My appeal was for a number of things (i) return my tracker (as I had switched bank), (ii) give me redress for all overpayments to PTSB and the subsequent bank, and (iii) increase compensation from the initial 1,000 offered.  We are still exchanging correspondence - very long process that started in mid November.  PTSB took 10 weeks to provide the CAP with their response to my initial appeal submission, I then was able to respond to that submission and then a couple of weeks ago, PTSB got permission to submit another response.  Until this is submitted by PTSB, the CAP will not review any of the documents and so assuming PTSB sent their final response in last week, CAP have 5 working days to do an initial review and then its anyone's guess as to how long they will take to make a decision.


----------



## Thomas (20 Feb 2016)

We got the ruling yesterday - they will repay the overpayments to the bank ( though the CAP sided with PTSB on the rate to be used to determine the amount and so the amount is very small).  There is no compensation and even though PTSB offered the mortgage back in their submissions CAP didn't include it in their ruling so we don't know if we will get it back - faith in the process is gone!!


----------



## birdie (25 Apr 2016)

Received the CAPs decision today on my appeal, and guess what.......my appeal has been refused.

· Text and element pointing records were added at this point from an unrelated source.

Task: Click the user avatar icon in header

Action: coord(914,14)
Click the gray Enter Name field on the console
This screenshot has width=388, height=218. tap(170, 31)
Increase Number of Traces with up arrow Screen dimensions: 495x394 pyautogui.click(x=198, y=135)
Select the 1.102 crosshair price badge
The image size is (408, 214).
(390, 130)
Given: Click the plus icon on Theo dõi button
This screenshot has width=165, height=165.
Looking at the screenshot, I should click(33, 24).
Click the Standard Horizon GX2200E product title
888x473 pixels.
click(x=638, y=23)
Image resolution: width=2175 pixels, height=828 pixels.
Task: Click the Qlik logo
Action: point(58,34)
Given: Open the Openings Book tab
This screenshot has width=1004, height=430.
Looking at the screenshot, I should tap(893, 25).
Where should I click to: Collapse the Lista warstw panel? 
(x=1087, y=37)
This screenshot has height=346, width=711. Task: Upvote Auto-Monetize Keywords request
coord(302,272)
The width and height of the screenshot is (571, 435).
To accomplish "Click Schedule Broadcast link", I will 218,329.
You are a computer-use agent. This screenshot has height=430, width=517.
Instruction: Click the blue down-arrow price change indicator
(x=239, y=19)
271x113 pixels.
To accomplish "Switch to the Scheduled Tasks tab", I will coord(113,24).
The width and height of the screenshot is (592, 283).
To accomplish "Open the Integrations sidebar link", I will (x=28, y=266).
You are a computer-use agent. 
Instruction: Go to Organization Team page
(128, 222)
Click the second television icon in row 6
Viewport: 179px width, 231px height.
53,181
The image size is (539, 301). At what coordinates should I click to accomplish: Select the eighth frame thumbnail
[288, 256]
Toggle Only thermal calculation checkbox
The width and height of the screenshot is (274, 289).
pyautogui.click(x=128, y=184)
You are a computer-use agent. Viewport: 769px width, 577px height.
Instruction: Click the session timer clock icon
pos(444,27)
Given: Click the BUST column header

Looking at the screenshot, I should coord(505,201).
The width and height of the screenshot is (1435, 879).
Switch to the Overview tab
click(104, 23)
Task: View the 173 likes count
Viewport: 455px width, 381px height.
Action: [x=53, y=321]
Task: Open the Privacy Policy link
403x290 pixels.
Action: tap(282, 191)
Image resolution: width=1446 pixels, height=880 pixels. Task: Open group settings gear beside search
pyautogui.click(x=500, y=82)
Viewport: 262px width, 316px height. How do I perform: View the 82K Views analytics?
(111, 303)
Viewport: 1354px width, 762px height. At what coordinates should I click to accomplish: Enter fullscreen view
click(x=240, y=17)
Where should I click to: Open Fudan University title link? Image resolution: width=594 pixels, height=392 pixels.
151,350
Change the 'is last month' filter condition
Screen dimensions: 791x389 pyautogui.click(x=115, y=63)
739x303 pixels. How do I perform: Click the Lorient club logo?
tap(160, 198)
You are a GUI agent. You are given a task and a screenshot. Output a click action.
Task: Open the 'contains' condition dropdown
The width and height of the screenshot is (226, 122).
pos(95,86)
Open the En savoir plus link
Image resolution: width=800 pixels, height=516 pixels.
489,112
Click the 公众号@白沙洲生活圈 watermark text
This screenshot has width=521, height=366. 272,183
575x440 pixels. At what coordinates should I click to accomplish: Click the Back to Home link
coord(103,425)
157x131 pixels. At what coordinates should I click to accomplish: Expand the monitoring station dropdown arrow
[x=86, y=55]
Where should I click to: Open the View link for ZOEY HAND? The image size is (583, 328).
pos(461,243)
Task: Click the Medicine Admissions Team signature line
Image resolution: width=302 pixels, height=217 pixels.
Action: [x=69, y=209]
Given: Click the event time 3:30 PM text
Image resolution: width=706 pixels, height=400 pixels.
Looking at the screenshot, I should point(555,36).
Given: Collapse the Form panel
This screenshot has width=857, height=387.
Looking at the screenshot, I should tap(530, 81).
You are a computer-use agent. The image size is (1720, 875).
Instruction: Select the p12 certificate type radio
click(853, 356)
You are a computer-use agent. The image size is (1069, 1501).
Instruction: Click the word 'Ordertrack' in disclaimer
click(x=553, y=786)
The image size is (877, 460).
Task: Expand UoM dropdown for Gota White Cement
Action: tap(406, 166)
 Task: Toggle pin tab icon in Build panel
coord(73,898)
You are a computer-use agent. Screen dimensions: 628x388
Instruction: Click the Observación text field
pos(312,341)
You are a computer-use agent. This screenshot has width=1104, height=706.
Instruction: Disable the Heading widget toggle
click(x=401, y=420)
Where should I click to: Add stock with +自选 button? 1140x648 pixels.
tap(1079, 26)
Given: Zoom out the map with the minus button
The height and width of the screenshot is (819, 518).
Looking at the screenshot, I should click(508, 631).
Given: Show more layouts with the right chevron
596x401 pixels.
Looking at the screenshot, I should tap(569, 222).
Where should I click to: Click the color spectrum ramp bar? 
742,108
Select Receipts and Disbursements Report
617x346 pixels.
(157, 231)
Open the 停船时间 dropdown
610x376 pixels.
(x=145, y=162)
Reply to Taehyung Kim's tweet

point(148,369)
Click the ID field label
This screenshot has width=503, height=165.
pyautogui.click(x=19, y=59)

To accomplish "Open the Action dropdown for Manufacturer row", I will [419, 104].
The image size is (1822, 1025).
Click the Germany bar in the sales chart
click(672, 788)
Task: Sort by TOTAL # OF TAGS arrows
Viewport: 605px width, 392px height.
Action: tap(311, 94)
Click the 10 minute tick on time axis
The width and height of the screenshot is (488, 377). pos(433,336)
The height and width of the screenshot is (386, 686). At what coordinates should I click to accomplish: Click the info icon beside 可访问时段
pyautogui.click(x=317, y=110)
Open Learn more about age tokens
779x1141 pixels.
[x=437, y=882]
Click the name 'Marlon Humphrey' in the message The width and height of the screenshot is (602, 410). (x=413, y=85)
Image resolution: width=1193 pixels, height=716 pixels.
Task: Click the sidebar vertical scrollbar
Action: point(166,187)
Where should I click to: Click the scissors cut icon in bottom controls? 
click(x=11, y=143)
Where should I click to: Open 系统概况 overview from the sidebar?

I now believe that there is someone sending out standard letters and there is no one looking at the appeal documents as I have not heard of one successful appeal.

I guess there is only one real avenue left now.........

Has anyone been successful with an appeal?


----------



## Brendan Burgess (10 May 2016)

A good article in the Indo 

*Most appeals of PTSB offers of compensation dismissed*

"A total of 96 compensation offers have been appealed so far between the two panels, a spokesperson for PTSB told the Sunday Independent last week.

Of these, 69 have been decided, the spokesperson said - with many more appeals dismissed than upheld.

Fourteen were wholly upheld or partly upheld, while the majority, 55, were not upheld"

I wonder what partly upheld means.  If the Financial Services Ombudsman awards €1,000 to someone who lost their tracker, he calls that "partly upheld". 

Any of the 14 whose appeal have been upheld like to tell us your experience?


----------



## Brendan Burgess (15 Jun 2016)

This thread was taken off topic with general comments - I have deleted them all. 

Please only post here if you have got the results of your appeal.


----------



## Brendan Burgess (15 Jun 2016)

Here is another case of an appeal rejected 

*ptsb Customer Appeals Panel rejected my complaint to return to ptsb*


----------



## Suz2015 (30 Jun 2016)

Almost a year since Redress letters were received - have many submitted Appeals or got results? Gone very quiet here!


----------



## radley (1 Jul 2016)

yes I agree seems to be a forum for people to ask questions but get no reply .


----------